Task objective:
Write out exactly the lines below starting at the one containing "Where should I click to: Open the GMC menu?" and ending at the one containing "This screenshot has width=456, height=342.". Omit every picture.

Given information:
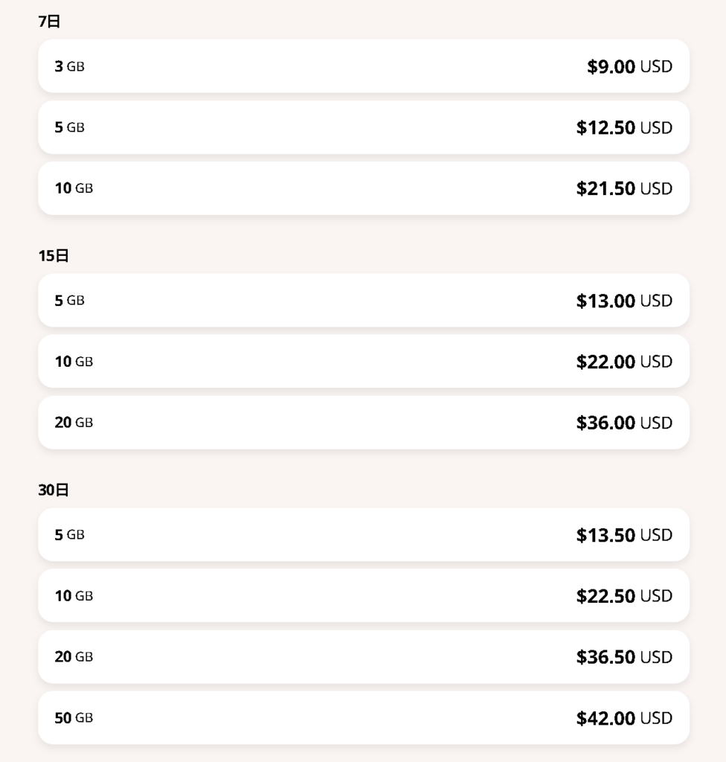Click the 7日 section heading
This screenshot has width=726, height=762.
[49, 22]
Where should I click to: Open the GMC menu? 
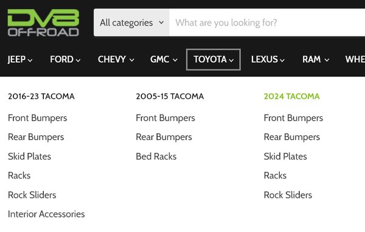[164, 60]
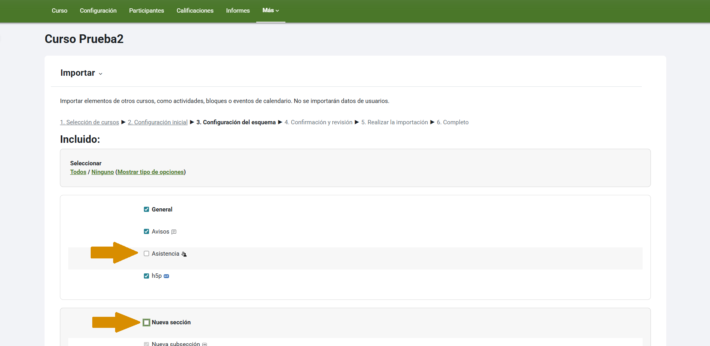Open the Informes tab

(238, 11)
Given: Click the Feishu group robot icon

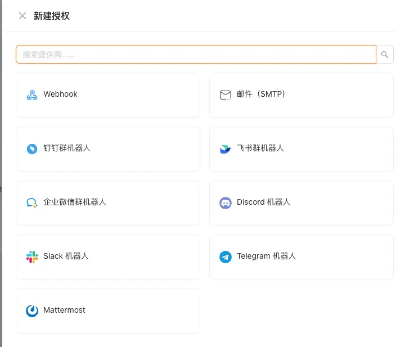Looking at the screenshot, I should pos(226,149).
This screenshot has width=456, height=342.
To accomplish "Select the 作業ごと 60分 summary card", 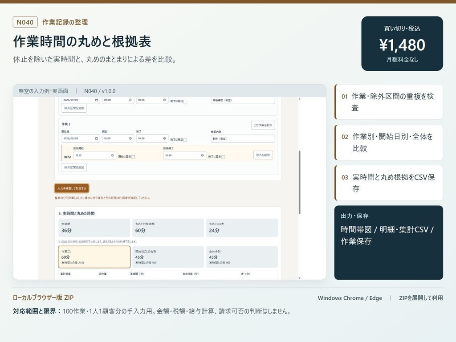I will [94, 257].
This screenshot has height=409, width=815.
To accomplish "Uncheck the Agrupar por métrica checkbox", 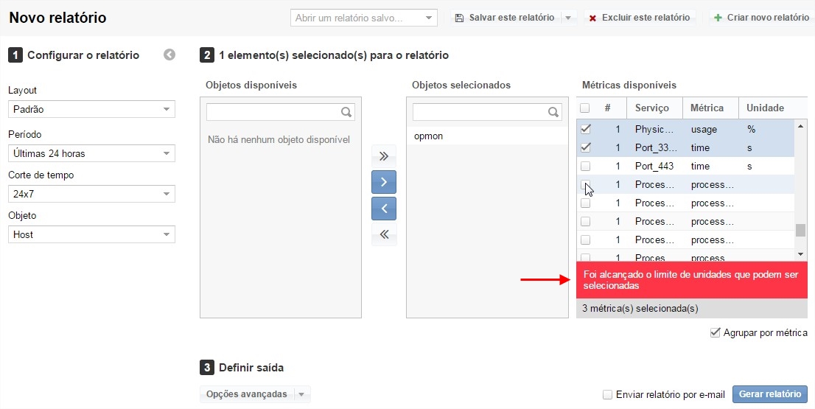I will (715, 333).
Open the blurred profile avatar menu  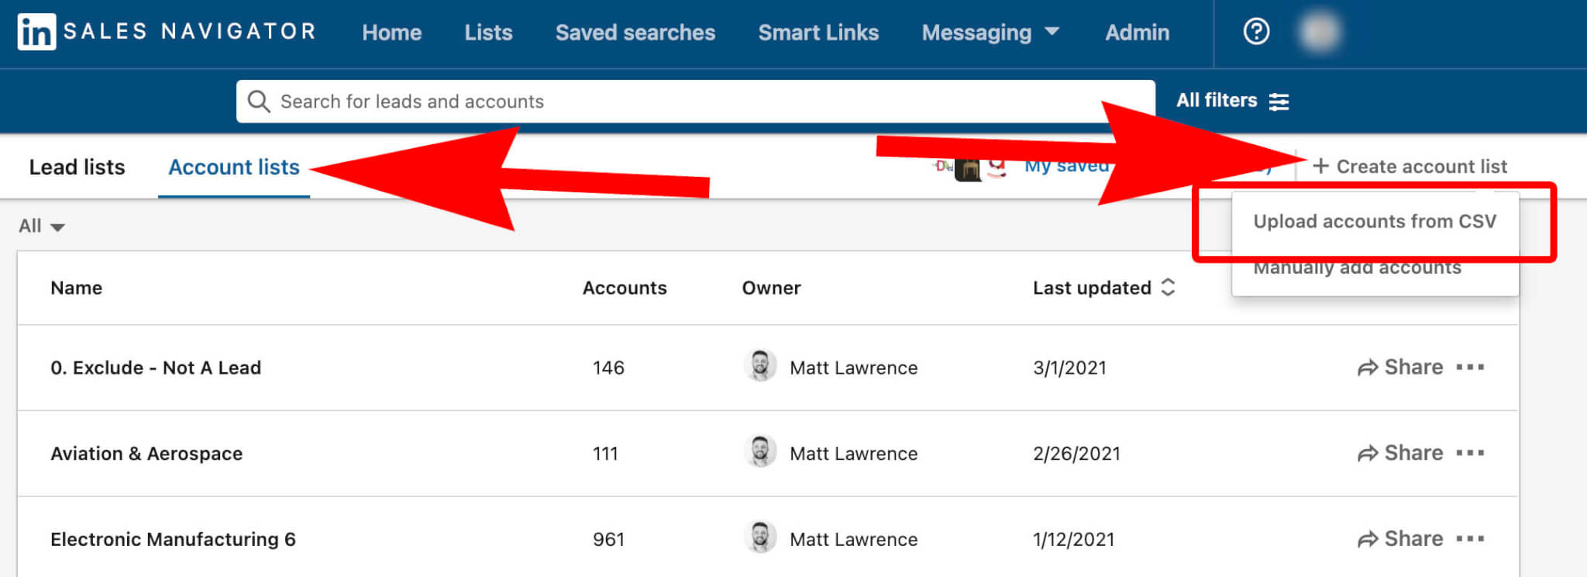point(1319,32)
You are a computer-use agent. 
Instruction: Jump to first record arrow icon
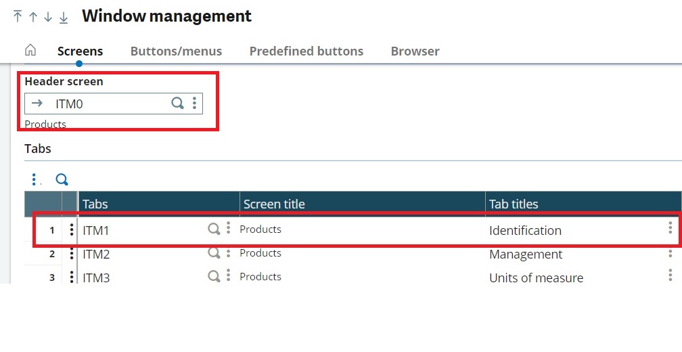point(18,17)
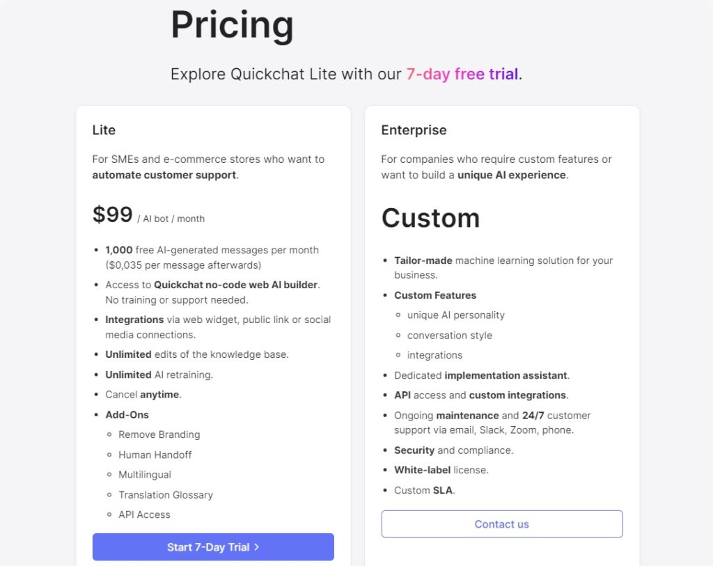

Answer to the problem:
Where should I click to: Open the GMC menu? 
[164, 60]
Open the Informes tab

(238, 11)
Given: Click the Feishu group robot icon

Looking at the screenshot, I should pos(226,149).
This screenshot has width=456, height=342.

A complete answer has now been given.